Plunging into the Philosophical Wilds with Henry Jamison
Sparse, yet lush, instrumentation creates a wild forest-like sonic landscape in Henry Jamison’s debut album, The Wilds. The album opens with a haunting, ethereal, chant that moves slowly into the title track, an airy reflection on loss and love floating on the airiness of tape loops, guitar, and voice. “The Jacket” imagines the ways that an inanimate object becomes infused with the animate energy of the person wearing it. In its own way it’s a love song that reimagines the relationship between lovers.
Jamison weaves a dialectical thread through the wildly patterned quilt of his music, pondering philosophically in his songs the unities of time and space that underlie human existence. In “Black Mountain” he contemplates the relationship between self and world and wonders just how a seamless unity between self and world can be achieved, if it can, and what differences it would make to individuals or to the cosmos. “Varsity” meditates on reality and illusion: “I’m not what I appear to be/I’m a little more confused, but also less so.” In many ways, The Wilds is a dense album, sometimes labored and difficult to listen to for more than one sitting at a time. At the same time, though, the repetition, the sparseness, the idea-saturated lyrics not only give the music a weight but also provide a complexity that can be repaid only by listening several times to the music. Listening to Jamison’s The Wilds is like stepping into the forest and losing yourself in the dense underbrush before emerging into the bright light of an open meadow.
I chatted with Henry Jamison recently about his reading and the ways it informs his music and his songwriting.
If you had the chance to invite three authors, living or dead, to lunch, whom would you invite?
Rainer Marie Rilke, even though I think he’s difficult. I’ve been trying to plod through his poetry; he was very sober, and he had a philosophical bent. James Hillman: I got into Hillman by reading his Re-visioning Psychology. His book The Dream and the Underworld is just wild. He was into alchemy, and alchemy is very interesting to me. Robert Musil, who wrote The Man without Qualities. It would be a strange lunch.
Have you ever faked reading a book?
I’m always faking reading Walt Whitman and maybe William Blake. I’ll almost always pick up a collection of Blake’s poems in a sort of guilt-ridden way.

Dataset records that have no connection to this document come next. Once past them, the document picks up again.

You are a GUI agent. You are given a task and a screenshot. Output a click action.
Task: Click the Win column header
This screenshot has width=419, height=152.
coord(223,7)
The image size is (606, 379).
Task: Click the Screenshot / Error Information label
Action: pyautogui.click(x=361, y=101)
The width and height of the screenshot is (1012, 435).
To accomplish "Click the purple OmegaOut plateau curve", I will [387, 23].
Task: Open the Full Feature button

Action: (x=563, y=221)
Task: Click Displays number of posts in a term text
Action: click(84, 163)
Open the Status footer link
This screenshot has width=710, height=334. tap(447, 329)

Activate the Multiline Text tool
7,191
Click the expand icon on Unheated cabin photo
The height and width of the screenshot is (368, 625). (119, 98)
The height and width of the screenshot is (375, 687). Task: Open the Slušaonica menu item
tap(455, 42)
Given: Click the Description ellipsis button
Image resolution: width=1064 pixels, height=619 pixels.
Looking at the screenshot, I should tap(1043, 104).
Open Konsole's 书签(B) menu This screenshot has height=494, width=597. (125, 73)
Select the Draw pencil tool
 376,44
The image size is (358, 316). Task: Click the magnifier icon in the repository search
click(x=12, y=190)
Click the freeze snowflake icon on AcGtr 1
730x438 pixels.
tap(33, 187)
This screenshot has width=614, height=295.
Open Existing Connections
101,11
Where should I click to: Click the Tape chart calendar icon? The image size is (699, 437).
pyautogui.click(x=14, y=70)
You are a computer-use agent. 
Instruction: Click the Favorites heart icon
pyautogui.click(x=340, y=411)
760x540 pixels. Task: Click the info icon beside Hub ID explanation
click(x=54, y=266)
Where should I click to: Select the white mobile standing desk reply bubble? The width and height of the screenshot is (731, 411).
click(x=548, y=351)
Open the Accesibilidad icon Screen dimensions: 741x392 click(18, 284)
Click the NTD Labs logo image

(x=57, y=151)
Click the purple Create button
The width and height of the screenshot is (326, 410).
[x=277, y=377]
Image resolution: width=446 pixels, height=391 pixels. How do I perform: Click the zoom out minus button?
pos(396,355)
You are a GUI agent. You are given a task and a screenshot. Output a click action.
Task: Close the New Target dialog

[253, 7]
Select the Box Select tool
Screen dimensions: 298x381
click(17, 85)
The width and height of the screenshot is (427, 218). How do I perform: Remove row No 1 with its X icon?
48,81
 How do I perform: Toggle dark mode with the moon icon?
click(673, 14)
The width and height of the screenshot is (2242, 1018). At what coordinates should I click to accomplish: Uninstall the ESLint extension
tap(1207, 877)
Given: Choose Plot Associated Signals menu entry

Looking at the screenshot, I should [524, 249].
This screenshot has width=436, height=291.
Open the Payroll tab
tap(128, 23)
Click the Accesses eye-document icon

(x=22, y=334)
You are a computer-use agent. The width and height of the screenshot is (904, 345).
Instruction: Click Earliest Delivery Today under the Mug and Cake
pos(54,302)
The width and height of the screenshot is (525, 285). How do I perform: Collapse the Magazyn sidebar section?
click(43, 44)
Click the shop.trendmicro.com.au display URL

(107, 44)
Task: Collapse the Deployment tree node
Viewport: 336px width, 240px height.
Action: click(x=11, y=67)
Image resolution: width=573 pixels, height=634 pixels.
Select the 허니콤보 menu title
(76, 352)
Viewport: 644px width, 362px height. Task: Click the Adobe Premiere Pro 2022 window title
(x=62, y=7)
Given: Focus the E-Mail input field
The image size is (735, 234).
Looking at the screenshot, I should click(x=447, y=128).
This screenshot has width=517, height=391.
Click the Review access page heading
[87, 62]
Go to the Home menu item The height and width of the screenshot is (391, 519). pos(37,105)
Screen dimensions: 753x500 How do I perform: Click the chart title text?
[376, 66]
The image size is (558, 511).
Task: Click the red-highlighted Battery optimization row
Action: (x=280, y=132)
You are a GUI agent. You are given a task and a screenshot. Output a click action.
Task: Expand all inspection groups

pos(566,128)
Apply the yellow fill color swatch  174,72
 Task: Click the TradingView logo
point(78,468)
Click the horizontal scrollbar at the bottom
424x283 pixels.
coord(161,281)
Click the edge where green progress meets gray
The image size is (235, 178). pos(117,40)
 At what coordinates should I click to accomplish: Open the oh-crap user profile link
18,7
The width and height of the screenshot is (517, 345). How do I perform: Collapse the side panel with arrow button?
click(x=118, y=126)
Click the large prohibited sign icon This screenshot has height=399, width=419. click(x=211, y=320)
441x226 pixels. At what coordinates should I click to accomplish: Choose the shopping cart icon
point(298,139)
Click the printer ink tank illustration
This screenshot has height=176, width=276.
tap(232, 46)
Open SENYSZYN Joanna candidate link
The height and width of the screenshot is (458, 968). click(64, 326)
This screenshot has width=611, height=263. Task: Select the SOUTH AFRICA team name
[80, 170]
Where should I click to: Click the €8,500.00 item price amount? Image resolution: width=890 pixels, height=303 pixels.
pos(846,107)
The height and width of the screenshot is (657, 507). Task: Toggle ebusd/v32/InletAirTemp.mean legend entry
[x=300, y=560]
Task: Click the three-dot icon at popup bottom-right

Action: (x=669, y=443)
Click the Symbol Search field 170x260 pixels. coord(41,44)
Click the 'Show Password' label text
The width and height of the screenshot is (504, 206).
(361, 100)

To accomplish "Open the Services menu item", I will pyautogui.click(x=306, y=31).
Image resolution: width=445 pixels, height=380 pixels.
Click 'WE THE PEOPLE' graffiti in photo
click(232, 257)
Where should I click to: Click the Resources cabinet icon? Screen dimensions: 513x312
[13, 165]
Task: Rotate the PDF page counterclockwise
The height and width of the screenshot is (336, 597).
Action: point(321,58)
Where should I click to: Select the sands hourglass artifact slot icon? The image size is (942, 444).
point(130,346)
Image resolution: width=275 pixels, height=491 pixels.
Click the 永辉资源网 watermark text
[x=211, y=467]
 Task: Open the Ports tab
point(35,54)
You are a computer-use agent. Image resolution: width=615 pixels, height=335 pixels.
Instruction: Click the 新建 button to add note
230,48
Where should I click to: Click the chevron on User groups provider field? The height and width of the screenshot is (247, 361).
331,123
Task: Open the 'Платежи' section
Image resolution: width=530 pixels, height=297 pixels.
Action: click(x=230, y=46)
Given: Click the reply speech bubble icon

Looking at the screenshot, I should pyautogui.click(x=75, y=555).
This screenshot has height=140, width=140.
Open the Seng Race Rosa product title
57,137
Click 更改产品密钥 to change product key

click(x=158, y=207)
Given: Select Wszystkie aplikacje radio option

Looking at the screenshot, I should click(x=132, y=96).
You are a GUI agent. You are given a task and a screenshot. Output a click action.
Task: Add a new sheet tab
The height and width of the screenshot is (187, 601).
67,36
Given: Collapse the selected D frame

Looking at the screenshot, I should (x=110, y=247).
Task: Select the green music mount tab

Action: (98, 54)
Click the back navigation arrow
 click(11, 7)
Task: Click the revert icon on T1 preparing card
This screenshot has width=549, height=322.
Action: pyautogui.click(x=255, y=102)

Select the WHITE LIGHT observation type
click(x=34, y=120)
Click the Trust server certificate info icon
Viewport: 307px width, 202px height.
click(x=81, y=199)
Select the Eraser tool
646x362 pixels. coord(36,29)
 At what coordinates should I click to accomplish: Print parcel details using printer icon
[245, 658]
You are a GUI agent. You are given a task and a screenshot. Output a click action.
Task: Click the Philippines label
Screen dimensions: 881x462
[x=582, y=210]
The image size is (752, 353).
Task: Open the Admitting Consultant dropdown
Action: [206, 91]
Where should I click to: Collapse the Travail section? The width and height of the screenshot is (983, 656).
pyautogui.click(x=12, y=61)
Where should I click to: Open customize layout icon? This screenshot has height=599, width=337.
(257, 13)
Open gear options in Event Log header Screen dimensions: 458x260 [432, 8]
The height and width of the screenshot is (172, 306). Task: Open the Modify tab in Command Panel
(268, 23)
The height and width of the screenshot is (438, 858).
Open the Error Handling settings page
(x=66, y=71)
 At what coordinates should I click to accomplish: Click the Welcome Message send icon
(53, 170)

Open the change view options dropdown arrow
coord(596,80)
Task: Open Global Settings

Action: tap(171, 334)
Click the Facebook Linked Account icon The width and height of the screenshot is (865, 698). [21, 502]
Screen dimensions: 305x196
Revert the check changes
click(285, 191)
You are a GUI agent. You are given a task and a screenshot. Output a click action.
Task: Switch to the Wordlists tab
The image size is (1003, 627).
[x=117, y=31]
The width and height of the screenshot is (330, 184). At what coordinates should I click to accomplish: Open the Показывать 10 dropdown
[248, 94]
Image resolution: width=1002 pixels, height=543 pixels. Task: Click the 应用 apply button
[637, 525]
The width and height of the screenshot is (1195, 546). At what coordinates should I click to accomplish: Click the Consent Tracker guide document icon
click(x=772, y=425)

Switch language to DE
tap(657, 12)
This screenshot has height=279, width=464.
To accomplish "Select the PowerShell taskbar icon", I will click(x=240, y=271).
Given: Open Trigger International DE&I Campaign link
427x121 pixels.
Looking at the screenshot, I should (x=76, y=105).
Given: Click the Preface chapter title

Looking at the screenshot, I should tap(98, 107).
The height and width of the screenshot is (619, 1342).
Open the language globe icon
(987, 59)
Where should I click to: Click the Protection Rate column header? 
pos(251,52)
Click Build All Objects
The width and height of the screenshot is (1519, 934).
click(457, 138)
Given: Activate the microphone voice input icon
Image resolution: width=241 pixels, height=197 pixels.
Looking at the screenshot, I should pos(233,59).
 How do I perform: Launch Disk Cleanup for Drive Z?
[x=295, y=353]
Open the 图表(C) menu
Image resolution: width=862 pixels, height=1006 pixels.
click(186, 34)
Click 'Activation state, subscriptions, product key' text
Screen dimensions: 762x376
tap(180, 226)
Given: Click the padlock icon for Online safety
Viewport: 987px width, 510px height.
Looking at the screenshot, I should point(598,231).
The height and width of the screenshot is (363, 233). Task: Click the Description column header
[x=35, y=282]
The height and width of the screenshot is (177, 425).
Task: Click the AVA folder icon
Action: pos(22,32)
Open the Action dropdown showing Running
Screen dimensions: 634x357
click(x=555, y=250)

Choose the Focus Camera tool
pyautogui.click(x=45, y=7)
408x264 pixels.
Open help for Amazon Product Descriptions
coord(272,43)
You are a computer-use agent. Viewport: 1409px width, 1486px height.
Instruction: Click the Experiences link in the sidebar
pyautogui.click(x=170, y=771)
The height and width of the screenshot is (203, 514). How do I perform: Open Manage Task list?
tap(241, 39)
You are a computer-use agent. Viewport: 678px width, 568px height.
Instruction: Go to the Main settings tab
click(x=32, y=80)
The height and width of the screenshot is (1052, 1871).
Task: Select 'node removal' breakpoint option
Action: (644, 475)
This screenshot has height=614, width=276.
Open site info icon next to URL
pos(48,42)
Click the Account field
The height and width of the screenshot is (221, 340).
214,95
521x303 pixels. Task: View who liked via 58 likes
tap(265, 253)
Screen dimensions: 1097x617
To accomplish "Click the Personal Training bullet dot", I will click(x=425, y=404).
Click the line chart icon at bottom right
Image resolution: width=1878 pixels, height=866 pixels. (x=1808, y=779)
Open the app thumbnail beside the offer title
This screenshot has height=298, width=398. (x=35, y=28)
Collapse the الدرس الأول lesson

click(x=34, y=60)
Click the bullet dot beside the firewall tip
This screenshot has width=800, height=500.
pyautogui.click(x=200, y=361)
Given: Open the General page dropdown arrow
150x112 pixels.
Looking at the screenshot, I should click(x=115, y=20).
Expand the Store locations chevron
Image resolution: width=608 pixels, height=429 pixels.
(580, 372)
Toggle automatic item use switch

What’s the one book that has shaped you?
There are several. Rilke’s Sonnets of Orpheus. I have this awesome edition of Henri Bergson’s writing on time. One time I wanted there to be a thorough Hegelian dialectic, but Bergson is more an intuitive leap and more empirical. Aaron Copeland’s Music and Imagination; Nikos Kazantzakis’ The Fratricides: I have a little bit of a fetish for that sacred aesthetic in Kazantzakis’ work, but this novel presents another side of that struggle. There is also a book called The World as Metaphor. The title is very close to the way I see the world. I’d say that if I have any kind of agenda with my writing and music it’s basically de-literalizing. My main point with metaphor is not to establish separate realms, and I think maybe that’s getting at something about the world and ideas.
What’s the one book you won’t leave home without?
At any given time there’s one book that’s my food and energy in certain ways. Maybe I’ll treat that Bergson book that way right now.
How does reading contribute to your songwriting?
The songs may come out of my personal life stuff, but with a philosophical perspective. Reading is a vital part of the whole operation. My songs are very philosophical; there are a bunch of ideas with a pop hook. “Real Peach” on this new album is a great example. I use metaphors from Hillman’s Re-visioning Psychology in some of my songs.
Are there any music books you’d recommend?
I come to books to get away from music. In certain ways I think I have compartmentalized myself. Music has this non-descriptive quality that delivers a lot of emotions without words. I have every intention of getting and reading about musical composers. The most interesting thing to say is that I don’t have anything to recommend.